#### [Aim of the exercise]
Retype the data that follows, keeping every character the same.

#### [Data entries]
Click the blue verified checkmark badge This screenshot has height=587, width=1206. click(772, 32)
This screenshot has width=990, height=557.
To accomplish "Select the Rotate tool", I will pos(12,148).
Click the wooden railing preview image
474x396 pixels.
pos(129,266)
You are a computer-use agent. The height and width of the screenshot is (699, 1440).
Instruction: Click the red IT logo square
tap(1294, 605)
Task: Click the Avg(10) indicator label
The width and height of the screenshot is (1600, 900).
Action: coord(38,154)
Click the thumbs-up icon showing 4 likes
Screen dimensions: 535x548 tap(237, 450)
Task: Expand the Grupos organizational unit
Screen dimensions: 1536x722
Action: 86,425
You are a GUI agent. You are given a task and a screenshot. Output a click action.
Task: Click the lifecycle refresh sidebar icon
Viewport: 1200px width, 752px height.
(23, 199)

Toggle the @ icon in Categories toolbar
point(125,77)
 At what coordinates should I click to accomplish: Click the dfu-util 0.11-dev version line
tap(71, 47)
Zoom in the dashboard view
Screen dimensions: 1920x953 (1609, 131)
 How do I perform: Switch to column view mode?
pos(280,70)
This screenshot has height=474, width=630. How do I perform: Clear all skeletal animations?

#### [Exercise solution]
Click the blue verified checkmark badge This screenshot has height=587, width=1206. click(772, 32)
This screenshot has width=990, height=557.
To accomplish "Select the Rotate tool", I will pos(12,148).
Click the wooden railing preview image
474x396 pixels.
pos(129,266)
You are a computer-use agent. The height and width of the screenshot is (699, 1440).
Instruction: Click the red IT logo square
tap(1294, 605)
Task: Click the Avg(10) indicator label
The width and height of the screenshot is (1600, 900).
Action: coord(38,154)
Click the thumbs-up icon showing 4 likes
Screen dimensions: 535x548 tap(237, 450)
Task: Expand the Grupos organizational unit
Screen dimensions: 1536x722
Action: 86,425
You are a GUI agent. You are given a task and a screenshot. Output a click action.
Task: Click the lifecycle refresh sidebar icon
Viewport: 1200px width, 752px height.
(23, 199)

Toggle the @ icon in Categories toolbar
point(125,77)
 At what coordinates should I click to accomplish: Click the dfu-util 0.11-dev version line
tap(71, 47)
Zoom in the dashboard view
Screen dimensions: 1920x953 (1609, 131)
 How do I perform: Switch to column view mode?
pos(280,70)
This screenshot has height=474, width=630. How do I perform: Clear all skeletal animations?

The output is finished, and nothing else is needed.